3. Releamos el evangelio junto con un Padre de la Iglesia
Veamos en primer lugar la relectura que san Ireneo de Lión hace del v.38 y luego una de las joyas de las catequesis de san Cirilo de Jerusalén.
3.1. San Ireneo de Lión: “Dios vivo y de los vivos”
“Dios no es Dios de muertos sino de vivos. De hecho, «para él todos viven”» (Lc 20,38). Con estas palabras el Señor mostró que aquél que había hablado a Moisés en la zarza ardiente, declarando ser el Dios de los padres, es el Dios de los vivos. ¿Quién es el Dios de los vivos, sino el único Dios por encima del cual no hay otro? Fue a él a quien el profeta Daniel anunció, cuando Ciro –rey de los persas- le dijo: “¿Por qué no adoras a Bel?” (Dn 4,5); y Daniel respondió: “Yo adoro sólo al Señor mi Dios; Él es el Dios vivo” (Dn 14,25).
Aquél que era adorado por los profetas como Dios vivo, es el Dios de los vivos; y he aquí que también su Verbo, quien habló a los profetas, respondió a los saduceos, dio la resurrección y le manifestó a aquellos que eran ciegos dos verdades fundamentales: la resurrección y la vida de Dios.
Si Él, por tanto, no es el Dios de los muertos sino de los vivos, entonces aquellos padres de quien Él se proclamó Señor viven ciertamente en Él y no están muertos, “porque son hijos de la resurrección” (Lc 20,36).
El propio Señor es la resurrección, como Él mismo afirmó: «Yo soy la resurrección y la vida» (Jn 11,25)
(San Ireneo de Lión, en “Contra los herejes” IV 5,1-2)
3.2. San Cirilo de Jerusalén: «Hasta la naturaleza anuncia la resurrección”
“Un árbol abatido vuelve a florecer, y ¿el hombre abatido no reflorece?
Aquello que fue sembrado y cosechado es guardado en la era, ¿y el hombre arrancado de este mundo no será recogido en una era?
Los sarmientos de la vid y los ramos de los árboles, completamente cortados, una vez trasplantados reciben vida y dan fruto, y ¿el hombre, en función del cual existen las plantas, una vez enterrado jamás resucitará?
En términos de esfuerzo, ¿qué cuesta más? ¿modelar una estatua de la nada o volverla a hacer otra vez con la misma forma después de haberse quebrado? Dios, quien nos hizo de la nada, ¿no podrá hacer resurgir de nuevo a aquellos que existían y murieron? …Se siembra el trigo, por ejemplo, o cualquier género de semillas. Caído en tierra, comienza a pudrirse, como si muriese y se perdiera como alimento. Pero he aquí que aquella semilla podrida resurge con todo su verdor y, aunque que cayó pequeñita, resurge bellísima. El trigo fue hecho para nosotros. Fue para nuestro uso y no para sí mismo que el trigo y las semillas fueron creados.
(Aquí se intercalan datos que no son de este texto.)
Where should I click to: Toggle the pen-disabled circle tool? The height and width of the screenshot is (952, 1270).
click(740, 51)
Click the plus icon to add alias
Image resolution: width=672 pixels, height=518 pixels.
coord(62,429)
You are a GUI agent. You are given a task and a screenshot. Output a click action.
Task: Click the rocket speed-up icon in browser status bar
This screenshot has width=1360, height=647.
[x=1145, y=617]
Si las cosas que fueron creadas para nosotros reviven después de muertas, ¿no tendremos que resurgir nosotros, en función de quien ellas mismas viven?”
(San Cirilo de Jerusalén, Catequesis 18,5ss)
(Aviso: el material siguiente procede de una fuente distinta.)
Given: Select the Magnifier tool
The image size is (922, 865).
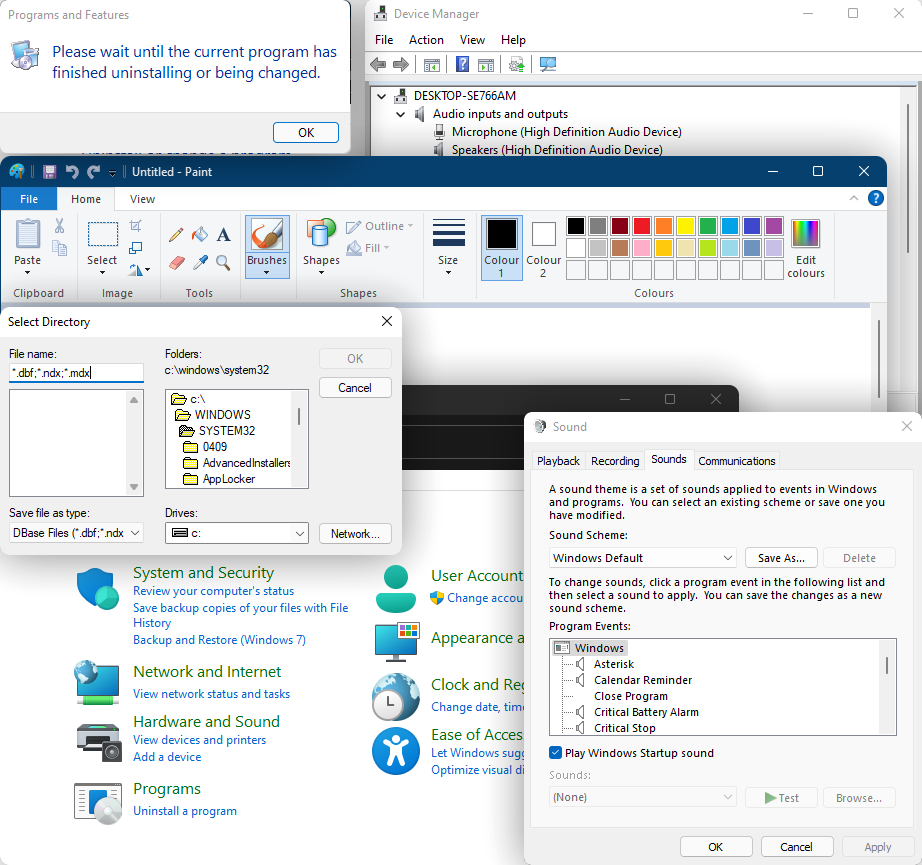Looking at the screenshot, I should [224, 263].
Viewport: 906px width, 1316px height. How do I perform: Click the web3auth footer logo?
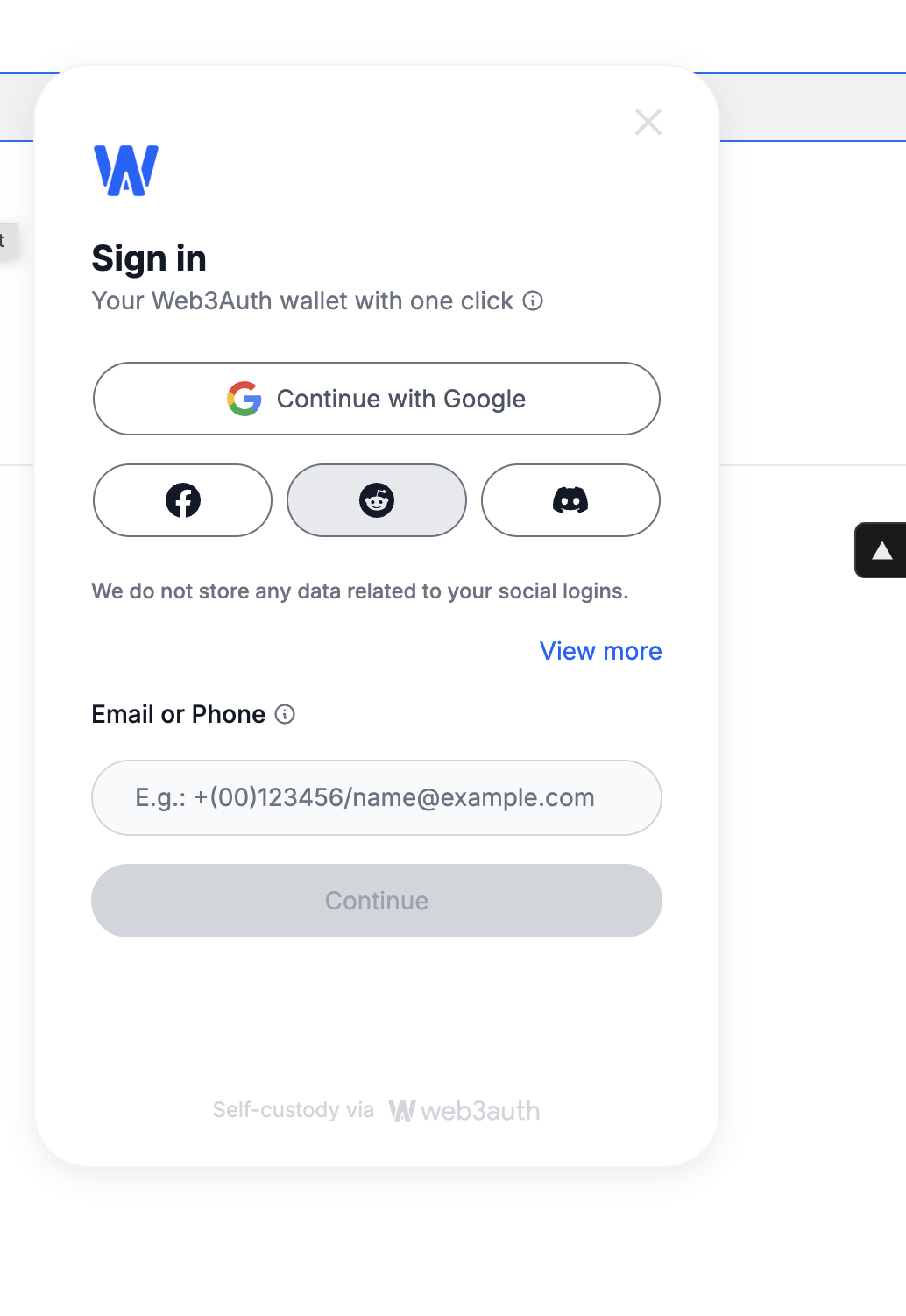(x=464, y=1110)
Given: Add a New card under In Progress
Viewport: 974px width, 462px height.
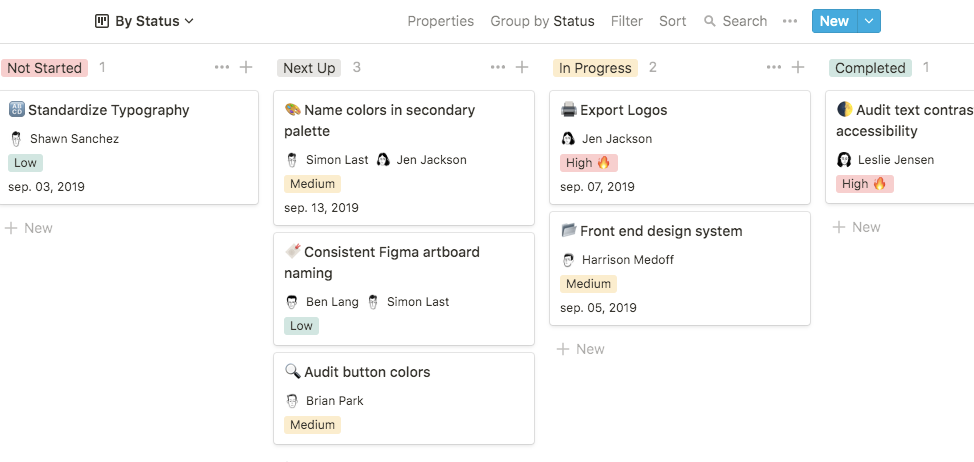Looking at the screenshot, I should [x=581, y=349].
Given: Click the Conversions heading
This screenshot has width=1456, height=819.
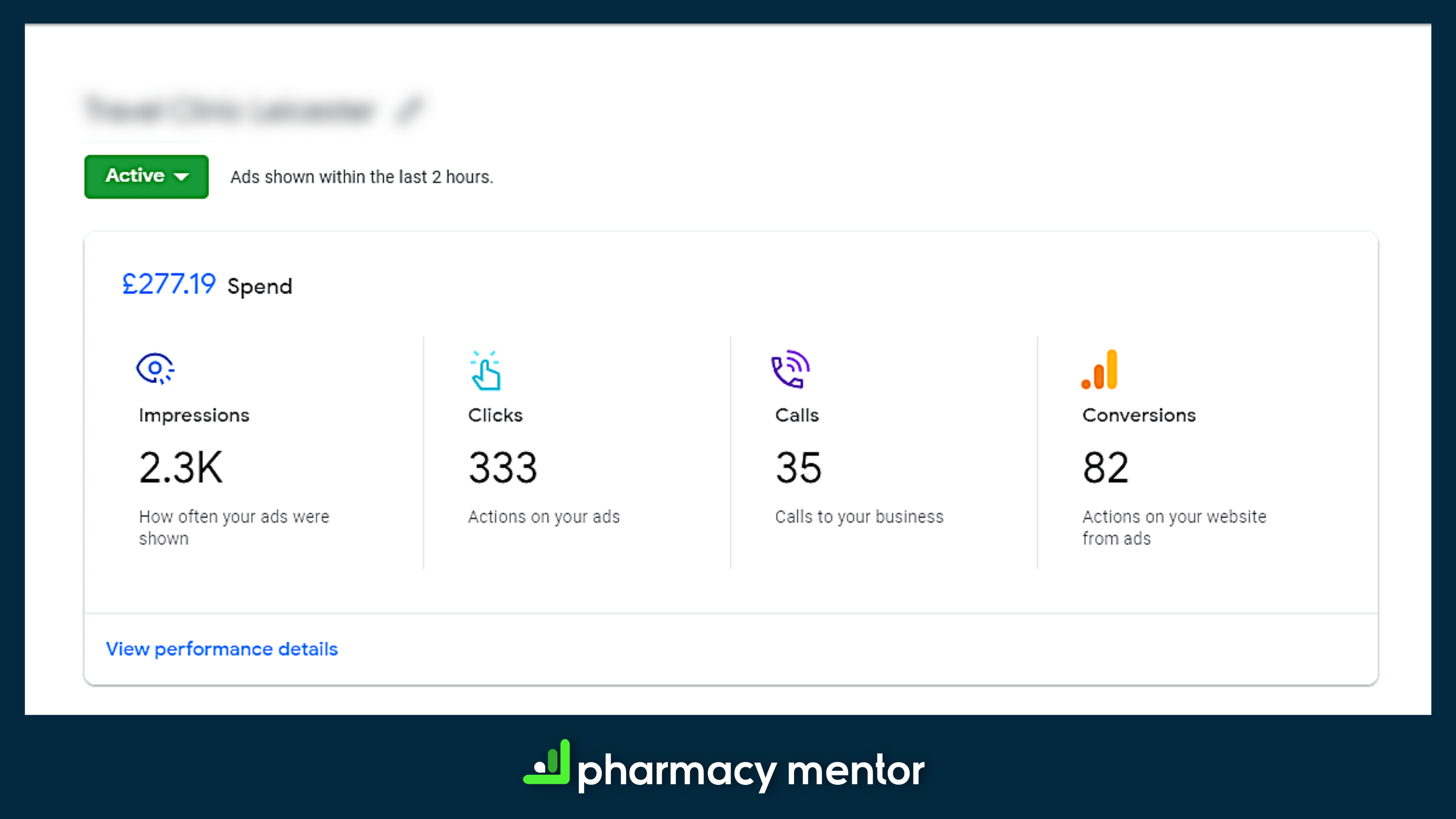Looking at the screenshot, I should [x=1139, y=416].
4. Cultivemos la semilla de la Palabra en la vida
4.1. ¿En qué contexto pronuncia Jesús la enseñanza de hoy?
4.2. ¿Quiénes eran los saduceos y por qué no creían en la resurrección de los muertos?
4.3. ¿Qué enseñaba la ley del levirato? ¿En qué parte de la Biblia se encuentra? ¿Por qué se enunció esa norma?
4.4. ¿La vida resucitada es igual a la vida terrena? ¿En qué se diferencian?
4.5. ¿En qué se basa la fe cristiana en la resurrección? ¿Qué enseña Jesús al respecto hoy? ¿Qué implica para mi vida presente?
4.6 ¿Cómo siento concretamente que puedo vivir, aún desde ya, la realidad de la resurrección?
4.7 ¿Cómo estoy manifestando en mi vida diaria que Dios me está conduciendo hacia la resurrección, es decir, que me está haciendo cada vez más “su hijo/a?
4.8 Algunos familiares y personas conocidas ya han dejado este mundo. ¿En qué hacemos consistir la certeza de que ellos «viven» en Dios?